▸ **DIRECTION**
Lay out the data from its start through the line containing "Looking at the screenshot, I should coord(619,447)." as a Markdown table, with the columns Row and Data line, putting each line on its own numbered row and skipping blank lines.

▸ **RECORDS PROVIDED**
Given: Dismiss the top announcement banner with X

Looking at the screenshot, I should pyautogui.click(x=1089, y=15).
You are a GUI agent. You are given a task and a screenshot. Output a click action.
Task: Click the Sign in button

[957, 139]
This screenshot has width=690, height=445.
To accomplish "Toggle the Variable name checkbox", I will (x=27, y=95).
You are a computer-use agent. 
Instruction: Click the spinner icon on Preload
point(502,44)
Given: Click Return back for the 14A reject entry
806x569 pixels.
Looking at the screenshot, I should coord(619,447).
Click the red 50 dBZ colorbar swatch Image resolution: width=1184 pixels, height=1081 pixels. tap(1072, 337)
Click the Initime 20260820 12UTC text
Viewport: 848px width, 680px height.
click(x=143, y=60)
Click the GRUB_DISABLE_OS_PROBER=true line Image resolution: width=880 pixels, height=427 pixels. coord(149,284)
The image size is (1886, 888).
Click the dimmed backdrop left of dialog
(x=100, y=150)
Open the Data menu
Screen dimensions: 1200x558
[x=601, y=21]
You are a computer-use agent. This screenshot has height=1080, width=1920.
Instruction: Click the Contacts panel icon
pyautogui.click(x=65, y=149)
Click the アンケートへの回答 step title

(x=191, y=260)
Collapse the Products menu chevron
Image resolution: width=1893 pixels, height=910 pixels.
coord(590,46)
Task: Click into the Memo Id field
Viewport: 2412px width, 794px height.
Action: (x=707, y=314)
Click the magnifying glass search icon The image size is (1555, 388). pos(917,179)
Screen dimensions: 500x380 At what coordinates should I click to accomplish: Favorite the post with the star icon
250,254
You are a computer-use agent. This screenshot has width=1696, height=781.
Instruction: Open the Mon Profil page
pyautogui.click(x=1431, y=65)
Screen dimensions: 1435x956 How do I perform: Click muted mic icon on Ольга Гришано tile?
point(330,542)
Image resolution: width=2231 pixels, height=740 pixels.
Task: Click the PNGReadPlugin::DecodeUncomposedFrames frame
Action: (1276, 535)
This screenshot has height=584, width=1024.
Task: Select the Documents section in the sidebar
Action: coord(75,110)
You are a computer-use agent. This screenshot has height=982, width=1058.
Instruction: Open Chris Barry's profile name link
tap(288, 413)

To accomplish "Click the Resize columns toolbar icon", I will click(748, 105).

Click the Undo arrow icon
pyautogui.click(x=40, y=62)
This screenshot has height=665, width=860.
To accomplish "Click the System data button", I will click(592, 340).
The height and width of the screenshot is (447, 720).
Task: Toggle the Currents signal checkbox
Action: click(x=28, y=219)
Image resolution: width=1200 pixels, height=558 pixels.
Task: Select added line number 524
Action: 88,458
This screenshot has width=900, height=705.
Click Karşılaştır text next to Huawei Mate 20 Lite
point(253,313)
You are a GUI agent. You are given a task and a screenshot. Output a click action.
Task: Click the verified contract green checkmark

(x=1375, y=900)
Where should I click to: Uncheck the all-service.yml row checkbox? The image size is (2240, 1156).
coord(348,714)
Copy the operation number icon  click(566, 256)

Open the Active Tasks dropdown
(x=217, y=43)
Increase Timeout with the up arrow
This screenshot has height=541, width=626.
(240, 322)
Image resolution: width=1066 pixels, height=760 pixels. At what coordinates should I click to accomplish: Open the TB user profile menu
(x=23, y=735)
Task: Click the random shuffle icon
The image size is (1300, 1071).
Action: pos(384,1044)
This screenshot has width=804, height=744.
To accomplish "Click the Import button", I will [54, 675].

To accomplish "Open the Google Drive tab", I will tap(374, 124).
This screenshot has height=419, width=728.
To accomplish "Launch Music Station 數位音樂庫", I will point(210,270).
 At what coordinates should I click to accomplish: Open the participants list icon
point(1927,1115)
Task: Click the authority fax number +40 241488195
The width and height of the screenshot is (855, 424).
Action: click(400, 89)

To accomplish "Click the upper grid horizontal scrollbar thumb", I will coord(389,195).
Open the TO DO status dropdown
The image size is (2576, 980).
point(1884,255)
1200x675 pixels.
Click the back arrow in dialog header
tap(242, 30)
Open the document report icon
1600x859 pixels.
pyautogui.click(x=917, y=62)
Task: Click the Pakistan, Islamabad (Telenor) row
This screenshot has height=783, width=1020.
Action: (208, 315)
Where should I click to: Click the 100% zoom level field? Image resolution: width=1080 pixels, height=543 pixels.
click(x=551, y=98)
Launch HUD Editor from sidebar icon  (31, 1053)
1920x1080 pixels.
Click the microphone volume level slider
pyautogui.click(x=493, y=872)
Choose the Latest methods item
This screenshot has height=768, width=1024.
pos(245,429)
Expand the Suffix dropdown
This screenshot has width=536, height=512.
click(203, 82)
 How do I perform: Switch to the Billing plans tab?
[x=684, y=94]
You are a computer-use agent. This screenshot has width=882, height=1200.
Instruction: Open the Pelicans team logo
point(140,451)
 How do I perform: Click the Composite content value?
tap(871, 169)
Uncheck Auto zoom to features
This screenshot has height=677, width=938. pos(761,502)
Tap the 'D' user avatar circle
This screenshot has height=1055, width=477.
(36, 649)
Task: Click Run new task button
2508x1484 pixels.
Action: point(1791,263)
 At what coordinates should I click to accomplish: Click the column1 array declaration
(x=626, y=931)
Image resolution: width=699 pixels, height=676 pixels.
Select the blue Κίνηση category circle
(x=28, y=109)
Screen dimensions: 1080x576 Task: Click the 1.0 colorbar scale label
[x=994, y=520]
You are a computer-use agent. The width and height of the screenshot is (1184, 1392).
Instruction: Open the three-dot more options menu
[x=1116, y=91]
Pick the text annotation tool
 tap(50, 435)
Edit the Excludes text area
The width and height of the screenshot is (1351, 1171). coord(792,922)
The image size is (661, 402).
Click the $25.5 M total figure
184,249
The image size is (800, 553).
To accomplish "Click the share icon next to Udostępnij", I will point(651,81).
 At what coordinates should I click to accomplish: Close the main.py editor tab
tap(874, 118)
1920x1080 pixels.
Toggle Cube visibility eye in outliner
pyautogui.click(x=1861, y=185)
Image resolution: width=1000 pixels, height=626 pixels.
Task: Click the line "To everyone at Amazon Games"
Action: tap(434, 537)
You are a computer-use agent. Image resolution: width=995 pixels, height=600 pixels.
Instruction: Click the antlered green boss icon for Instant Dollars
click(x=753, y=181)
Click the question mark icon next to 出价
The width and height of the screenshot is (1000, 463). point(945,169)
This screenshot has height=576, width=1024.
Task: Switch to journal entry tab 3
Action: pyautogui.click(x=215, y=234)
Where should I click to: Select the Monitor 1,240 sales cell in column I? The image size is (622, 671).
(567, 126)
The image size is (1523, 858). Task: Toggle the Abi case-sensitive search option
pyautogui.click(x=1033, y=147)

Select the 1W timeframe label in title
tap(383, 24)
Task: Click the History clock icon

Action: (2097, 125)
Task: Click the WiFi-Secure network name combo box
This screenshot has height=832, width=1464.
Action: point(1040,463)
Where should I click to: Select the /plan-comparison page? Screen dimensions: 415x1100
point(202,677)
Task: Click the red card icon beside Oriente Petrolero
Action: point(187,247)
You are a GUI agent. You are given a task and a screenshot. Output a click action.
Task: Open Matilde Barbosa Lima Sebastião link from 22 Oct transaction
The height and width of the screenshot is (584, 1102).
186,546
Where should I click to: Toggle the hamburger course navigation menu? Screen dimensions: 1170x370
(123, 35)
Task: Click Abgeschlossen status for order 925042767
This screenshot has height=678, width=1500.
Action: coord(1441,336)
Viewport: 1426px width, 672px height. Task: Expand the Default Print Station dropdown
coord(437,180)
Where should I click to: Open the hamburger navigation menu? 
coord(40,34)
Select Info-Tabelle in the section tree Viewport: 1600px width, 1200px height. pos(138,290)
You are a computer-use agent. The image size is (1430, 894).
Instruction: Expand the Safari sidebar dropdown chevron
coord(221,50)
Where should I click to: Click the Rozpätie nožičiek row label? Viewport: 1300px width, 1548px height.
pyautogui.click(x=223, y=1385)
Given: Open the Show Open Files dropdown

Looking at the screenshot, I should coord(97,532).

▸ **ANSWER BELOW**
| Row | Data line |
|---|---|
| 1 | Given: Dismiss the top announcement banner with X |
| 2 | Looking at the screenshot, I should pyautogui.click(x=1089, y=15). |
| 3 | You are a GUI agent. You are given a task and a screenshot. Output a click action. |
| 4 | Task: Click the Sign in button |
| 5 | [957, 139] |
| 6 | This screenshot has width=690, height=445. |
| 7 | To accomplish "Toggle the Variable name checkbox", I will (x=27, y=95). |
| 8 | You are a computer-use agent.  |
| 9 | Instruction: Click the spinner icon on Preload |
| 10 | point(502,44) |
| 11 | Given: Click Return back for the 14A reject entry |
| 12 | 806x569 pixels. |
| 13 | Looking at the screenshot, I should coord(619,447). |